__Information given__:
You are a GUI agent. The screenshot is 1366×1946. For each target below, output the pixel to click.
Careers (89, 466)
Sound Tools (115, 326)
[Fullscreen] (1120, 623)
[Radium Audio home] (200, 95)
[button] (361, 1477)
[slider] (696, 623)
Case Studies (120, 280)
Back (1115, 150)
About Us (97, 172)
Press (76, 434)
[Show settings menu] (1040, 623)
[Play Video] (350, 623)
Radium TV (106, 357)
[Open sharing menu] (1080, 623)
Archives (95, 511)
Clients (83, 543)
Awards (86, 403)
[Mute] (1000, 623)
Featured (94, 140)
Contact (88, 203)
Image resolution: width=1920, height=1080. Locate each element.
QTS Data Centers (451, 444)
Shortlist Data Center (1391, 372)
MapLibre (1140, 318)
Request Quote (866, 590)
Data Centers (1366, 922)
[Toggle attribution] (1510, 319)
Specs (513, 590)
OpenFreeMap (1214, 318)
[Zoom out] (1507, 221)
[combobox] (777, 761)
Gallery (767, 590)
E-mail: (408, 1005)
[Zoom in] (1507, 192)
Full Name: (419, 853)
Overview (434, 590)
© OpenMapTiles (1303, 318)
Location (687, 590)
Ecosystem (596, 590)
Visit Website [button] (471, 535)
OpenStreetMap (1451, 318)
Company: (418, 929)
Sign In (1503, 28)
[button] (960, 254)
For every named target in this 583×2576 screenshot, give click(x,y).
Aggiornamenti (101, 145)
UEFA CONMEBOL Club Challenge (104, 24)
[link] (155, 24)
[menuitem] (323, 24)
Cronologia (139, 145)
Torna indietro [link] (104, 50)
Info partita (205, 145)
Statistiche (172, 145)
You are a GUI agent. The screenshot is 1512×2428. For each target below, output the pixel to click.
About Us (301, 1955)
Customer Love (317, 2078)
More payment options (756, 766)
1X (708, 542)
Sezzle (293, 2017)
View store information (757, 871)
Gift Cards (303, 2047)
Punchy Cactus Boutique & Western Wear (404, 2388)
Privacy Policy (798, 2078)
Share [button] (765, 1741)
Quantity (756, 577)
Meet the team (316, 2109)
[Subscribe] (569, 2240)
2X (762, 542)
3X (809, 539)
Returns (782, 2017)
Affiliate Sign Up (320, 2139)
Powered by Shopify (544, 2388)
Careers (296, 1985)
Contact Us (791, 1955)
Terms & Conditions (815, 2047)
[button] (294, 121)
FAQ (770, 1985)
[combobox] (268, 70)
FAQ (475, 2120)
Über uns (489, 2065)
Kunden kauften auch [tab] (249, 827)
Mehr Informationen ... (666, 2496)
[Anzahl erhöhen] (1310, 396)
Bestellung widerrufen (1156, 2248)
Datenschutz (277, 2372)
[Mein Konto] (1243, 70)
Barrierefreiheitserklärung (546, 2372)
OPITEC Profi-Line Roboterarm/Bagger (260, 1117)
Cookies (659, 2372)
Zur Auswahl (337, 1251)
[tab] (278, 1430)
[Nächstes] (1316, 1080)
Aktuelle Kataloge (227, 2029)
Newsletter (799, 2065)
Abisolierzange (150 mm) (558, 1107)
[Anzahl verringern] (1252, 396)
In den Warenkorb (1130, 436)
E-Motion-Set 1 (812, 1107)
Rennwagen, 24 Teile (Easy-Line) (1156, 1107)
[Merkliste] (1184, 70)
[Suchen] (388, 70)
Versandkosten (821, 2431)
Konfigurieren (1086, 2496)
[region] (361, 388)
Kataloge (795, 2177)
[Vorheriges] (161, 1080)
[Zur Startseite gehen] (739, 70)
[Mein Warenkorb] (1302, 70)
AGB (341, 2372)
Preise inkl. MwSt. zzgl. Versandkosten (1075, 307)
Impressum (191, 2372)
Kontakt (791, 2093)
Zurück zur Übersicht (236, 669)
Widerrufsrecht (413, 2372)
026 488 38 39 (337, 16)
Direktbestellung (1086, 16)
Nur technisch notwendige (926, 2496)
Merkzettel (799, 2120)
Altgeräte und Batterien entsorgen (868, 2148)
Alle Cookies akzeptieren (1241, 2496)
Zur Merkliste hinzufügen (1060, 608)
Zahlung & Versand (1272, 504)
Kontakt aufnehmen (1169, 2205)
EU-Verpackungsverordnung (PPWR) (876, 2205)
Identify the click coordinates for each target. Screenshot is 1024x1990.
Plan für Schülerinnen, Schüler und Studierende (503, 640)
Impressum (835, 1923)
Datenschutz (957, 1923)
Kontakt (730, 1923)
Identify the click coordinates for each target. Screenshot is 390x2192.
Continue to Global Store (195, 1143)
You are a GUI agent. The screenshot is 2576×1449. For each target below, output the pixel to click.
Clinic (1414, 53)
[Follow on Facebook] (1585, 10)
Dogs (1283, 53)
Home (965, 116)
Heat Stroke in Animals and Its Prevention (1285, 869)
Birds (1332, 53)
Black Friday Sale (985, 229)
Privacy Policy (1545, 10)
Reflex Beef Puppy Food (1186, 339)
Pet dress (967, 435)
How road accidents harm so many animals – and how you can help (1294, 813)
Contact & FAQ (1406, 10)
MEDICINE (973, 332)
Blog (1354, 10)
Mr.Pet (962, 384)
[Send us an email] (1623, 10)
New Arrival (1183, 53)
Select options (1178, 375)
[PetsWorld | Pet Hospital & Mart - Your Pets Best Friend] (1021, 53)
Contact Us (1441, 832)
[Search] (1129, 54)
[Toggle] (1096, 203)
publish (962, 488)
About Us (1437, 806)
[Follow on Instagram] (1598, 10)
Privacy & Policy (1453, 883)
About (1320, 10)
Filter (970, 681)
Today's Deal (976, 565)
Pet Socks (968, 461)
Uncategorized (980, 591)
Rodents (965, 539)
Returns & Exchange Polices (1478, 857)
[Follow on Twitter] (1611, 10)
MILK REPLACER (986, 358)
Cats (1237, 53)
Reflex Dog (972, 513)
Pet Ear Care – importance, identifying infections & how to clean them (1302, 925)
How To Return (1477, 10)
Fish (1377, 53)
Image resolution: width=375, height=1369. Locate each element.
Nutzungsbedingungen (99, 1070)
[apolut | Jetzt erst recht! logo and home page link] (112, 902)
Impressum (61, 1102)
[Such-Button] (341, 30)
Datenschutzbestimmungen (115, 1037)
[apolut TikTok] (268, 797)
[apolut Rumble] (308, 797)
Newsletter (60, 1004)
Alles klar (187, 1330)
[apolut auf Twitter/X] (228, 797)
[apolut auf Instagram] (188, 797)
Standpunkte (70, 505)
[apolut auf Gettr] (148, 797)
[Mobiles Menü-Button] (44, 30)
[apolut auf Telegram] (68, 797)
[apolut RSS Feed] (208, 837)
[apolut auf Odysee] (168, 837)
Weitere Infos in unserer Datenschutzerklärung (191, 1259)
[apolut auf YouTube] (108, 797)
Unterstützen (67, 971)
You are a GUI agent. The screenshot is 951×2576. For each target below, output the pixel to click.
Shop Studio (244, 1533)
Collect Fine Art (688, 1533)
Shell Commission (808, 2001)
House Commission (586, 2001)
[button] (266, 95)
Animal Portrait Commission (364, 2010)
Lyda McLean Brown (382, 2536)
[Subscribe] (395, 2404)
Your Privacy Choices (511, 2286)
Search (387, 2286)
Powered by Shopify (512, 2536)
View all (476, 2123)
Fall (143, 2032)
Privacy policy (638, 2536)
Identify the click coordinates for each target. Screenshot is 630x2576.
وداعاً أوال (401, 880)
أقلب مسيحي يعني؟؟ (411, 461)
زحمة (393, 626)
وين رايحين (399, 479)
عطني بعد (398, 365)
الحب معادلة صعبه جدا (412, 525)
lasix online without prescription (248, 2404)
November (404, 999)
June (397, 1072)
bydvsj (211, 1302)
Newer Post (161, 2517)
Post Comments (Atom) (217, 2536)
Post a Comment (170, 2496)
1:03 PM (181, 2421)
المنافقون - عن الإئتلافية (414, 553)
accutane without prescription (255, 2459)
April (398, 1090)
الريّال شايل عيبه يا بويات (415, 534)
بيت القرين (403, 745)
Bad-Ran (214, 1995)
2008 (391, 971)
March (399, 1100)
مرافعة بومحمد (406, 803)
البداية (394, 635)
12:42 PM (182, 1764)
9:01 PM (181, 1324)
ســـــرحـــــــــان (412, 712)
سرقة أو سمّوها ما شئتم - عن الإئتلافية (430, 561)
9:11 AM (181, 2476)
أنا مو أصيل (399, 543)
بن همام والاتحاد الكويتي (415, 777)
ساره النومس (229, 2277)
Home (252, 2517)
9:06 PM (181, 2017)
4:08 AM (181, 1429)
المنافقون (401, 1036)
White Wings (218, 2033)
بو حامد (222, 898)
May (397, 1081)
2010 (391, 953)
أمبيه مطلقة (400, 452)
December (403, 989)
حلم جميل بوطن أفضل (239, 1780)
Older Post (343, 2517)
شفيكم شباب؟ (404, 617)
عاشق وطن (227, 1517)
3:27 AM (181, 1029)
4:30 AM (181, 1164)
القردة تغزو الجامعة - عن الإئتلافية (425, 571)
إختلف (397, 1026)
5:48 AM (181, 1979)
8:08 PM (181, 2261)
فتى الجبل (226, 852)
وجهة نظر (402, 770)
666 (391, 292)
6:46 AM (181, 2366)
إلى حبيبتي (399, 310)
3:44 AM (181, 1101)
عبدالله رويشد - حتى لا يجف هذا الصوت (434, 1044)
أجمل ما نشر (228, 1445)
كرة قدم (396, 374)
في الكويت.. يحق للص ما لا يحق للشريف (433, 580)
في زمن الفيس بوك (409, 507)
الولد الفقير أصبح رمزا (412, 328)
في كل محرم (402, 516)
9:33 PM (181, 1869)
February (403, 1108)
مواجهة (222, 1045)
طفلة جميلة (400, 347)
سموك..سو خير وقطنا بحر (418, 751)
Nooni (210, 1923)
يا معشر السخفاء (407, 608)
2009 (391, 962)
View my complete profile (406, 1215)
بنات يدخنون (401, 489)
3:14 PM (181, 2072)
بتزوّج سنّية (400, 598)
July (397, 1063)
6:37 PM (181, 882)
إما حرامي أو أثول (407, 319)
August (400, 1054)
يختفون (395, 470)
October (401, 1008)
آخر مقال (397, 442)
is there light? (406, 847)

__Given exercise__:
Please add 91 to every x and y coordinate in the answers on the lines between the one holding "Widerrufsrecht (413, 2372)" and the one holding "Standpunkte (70, 505)", inclusive, and write out all of those lines again, keeping all other text as is.

__Result of the task__:
Widerrufsrecht (504, 2463)
026 488 38 39 (428, 107)
Direktbestellung (1177, 107)
Nur technisch notwendige (1017, 2587)
Merkzettel (890, 2211)
Altgeräte und Batterien entsorgen (959, 2239)
Alle Cookies akzeptieren (1332, 2587)
Zur Merkliste hinzufügen (1151, 699)
Zahlung & Versand (1363, 595)
Kontakt aufnehmen (1260, 2296)
EU-Verpackungsverordnung (PPWR) (967, 2296)
Identify the click coordinates for each target. Screenshot is 1024x1990.
Plan für Schülerinnen, Schüler und Studierende (594, 731)
Impressum (926, 2014)
Datenschutz (1048, 2014)
Kontakt (821, 2014)
Identify the click coordinates for each target. Screenshot is 390x2192.
Continue to Global Store (286, 1234)
You are a GUI agent. The screenshot is 2576×1449. For each target below, output the pixel to click.
Clinic (1505, 144)
[Follow on Facebook] (1676, 101)
Dogs (1374, 144)
Home (1056, 207)
Heat Stroke in Animals and Its Prevention (1376, 960)
Birds (1423, 144)
Black Friday Sale (1076, 320)
Privacy Policy (1636, 101)
Reflex Beef Puppy Food (1277, 430)
Pet dress (1058, 526)
How road accidents harm so many animals – and how you can help (1385, 904)
Contact & FAQ (1497, 101)
MEDICINE (1064, 423)
Blog (1445, 101)
Mr.Pet (1053, 475)
[Send us an email] (1714, 101)
New Arrival (1274, 144)
Select options (1269, 466)
[PetsWorld | Pet Hospital & Mart - Your Pets Best Friend] (1112, 144)
Contact Us (1532, 923)
[Search] (1220, 145)
[Toggle] (1187, 294)
publish (1053, 579)
About Us (1528, 897)
[Follow on Instagram] (1689, 101)
Privacy & Policy (1544, 974)
About (1411, 101)
Filter (1061, 772)
Today's Deal (1067, 656)
Pet Socks (1059, 552)
Uncategorized (1071, 682)
Rodents (1056, 630)
Returns & Exchange Polices (1569, 948)
[Follow on Twitter] (1702, 101)
MILK REPLACER (1077, 449)
Cats (1328, 144)
Reflex Dog (1063, 604)
Pet Ear Care – importance, identifying infections & how to clean them (1393, 1016)
How To Return (1568, 101)
Fish (1468, 144)
Image resolution: width=375, height=1369. Locate each element.
Nutzungsbedingungen (190, 1161)
[apolut | Jetzt erst recht! logo and home page link] (203, 993)
Impressum (152, 1193)
[Such-Button] (432, 121)
Datenschutzbestimmungen (206, 1128)
[apolut TikTok] (359, 888)
[apolut Rumble] (399, 888)
Newsletter (151, 1095)
Alles klar (278, 1421)
[apolut auf Twitter/X] (319, 888)
[apolut auf Instagram] (279, 888)
Standpunkte (161, 596)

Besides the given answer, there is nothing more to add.